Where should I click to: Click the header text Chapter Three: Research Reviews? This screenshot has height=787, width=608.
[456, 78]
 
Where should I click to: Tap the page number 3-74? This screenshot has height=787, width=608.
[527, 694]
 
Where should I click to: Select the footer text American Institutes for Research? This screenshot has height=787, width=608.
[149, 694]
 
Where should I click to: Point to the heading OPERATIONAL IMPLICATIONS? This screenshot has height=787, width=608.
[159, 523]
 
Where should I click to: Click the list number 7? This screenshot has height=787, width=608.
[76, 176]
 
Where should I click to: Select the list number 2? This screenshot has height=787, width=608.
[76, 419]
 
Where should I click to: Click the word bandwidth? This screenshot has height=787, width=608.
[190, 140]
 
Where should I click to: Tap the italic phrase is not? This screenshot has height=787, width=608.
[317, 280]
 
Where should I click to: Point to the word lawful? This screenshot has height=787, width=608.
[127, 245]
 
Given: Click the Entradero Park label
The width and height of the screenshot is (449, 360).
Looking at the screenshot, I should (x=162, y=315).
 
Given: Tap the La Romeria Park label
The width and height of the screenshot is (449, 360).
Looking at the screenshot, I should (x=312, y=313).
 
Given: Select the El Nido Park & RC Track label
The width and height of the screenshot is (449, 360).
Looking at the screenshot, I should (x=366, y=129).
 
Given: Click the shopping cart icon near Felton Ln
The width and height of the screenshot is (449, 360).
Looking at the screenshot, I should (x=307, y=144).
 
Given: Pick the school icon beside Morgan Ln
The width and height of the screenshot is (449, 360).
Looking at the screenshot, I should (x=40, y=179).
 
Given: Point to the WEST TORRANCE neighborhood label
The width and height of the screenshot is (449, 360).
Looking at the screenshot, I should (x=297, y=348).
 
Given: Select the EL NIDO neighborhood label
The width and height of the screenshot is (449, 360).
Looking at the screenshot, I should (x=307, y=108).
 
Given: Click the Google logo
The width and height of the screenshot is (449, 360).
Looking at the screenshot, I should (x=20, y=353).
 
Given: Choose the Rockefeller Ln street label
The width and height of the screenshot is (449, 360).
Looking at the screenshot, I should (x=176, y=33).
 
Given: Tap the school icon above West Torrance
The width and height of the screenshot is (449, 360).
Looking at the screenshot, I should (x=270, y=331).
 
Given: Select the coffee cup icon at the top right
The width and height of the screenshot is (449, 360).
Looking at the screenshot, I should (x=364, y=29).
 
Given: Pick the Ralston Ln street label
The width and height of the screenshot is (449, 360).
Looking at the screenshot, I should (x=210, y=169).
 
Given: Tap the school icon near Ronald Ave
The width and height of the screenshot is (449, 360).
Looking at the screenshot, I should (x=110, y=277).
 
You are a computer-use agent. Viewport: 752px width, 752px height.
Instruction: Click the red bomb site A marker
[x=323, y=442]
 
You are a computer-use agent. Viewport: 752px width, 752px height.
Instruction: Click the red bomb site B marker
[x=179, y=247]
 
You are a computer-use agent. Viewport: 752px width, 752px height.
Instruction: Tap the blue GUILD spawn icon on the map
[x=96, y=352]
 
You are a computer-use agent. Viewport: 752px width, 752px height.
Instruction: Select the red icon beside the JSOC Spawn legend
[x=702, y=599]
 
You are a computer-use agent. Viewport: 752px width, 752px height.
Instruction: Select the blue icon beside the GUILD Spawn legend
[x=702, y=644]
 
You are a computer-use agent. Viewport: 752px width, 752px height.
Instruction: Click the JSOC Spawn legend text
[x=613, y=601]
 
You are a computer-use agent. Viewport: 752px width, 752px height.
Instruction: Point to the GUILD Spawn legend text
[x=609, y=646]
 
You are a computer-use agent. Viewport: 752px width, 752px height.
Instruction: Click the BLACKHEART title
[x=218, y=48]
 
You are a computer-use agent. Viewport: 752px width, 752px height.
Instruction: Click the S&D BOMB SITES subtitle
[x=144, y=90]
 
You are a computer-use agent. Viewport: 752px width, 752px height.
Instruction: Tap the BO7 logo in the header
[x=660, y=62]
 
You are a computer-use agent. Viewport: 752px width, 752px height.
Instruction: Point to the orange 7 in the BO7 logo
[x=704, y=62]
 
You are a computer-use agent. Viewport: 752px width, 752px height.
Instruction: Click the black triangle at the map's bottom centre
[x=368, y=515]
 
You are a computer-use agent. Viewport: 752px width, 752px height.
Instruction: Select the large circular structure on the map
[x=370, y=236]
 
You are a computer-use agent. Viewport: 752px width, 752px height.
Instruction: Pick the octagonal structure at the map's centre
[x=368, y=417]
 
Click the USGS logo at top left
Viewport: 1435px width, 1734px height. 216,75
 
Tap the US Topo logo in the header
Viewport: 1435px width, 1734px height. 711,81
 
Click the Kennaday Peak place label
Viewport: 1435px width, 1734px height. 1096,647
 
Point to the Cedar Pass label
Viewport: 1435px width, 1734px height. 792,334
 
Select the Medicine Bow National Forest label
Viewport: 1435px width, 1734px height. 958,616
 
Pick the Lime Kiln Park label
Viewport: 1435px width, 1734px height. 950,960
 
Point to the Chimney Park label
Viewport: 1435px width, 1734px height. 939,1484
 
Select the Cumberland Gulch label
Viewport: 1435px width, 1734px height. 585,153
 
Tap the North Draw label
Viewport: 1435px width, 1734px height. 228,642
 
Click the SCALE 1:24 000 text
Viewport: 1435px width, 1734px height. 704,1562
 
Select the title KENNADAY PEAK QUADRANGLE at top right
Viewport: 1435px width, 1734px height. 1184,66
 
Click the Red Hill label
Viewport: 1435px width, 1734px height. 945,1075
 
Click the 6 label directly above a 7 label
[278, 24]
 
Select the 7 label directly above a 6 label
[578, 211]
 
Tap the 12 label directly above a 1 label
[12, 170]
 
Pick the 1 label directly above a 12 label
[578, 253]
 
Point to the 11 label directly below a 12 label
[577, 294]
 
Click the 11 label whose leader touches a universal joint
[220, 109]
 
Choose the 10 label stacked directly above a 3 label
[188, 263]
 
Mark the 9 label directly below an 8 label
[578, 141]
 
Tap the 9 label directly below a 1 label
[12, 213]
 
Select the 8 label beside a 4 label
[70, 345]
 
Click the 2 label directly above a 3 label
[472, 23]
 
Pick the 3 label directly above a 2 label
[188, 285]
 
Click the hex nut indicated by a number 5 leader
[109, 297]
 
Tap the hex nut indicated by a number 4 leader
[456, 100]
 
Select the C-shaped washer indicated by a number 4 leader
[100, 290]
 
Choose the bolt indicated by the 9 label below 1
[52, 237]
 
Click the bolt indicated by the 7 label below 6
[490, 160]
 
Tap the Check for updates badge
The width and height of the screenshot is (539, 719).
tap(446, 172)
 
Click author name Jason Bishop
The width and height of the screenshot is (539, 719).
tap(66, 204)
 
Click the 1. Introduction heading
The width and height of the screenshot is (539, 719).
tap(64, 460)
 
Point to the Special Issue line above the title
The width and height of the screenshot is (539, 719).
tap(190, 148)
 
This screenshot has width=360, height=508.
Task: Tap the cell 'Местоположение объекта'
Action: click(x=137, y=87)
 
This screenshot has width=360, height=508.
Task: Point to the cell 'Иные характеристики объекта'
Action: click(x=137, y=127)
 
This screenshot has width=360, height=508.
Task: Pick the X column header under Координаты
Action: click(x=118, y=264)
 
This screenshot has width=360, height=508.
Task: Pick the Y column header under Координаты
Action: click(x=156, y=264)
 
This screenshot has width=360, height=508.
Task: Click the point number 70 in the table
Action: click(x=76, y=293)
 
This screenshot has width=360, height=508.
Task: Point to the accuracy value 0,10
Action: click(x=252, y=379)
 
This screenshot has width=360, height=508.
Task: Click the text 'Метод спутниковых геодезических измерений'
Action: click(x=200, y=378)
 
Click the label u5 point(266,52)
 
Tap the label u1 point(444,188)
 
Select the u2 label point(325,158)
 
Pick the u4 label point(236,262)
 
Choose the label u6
------------------------------------------------------------------------
#### [Work instructions]
Gather every line from the items above that contains the string "beside", treating uppercase and lowercase as different.

#### [Solved exercise]
Given: Pick the school icon beside Morgan Ln
Instruction: Select the red icon beside the JSOC Spawn legend
Instruction: Select the blue icon beside the GUILD Spawn legend
Select the 8 label beside a 4 label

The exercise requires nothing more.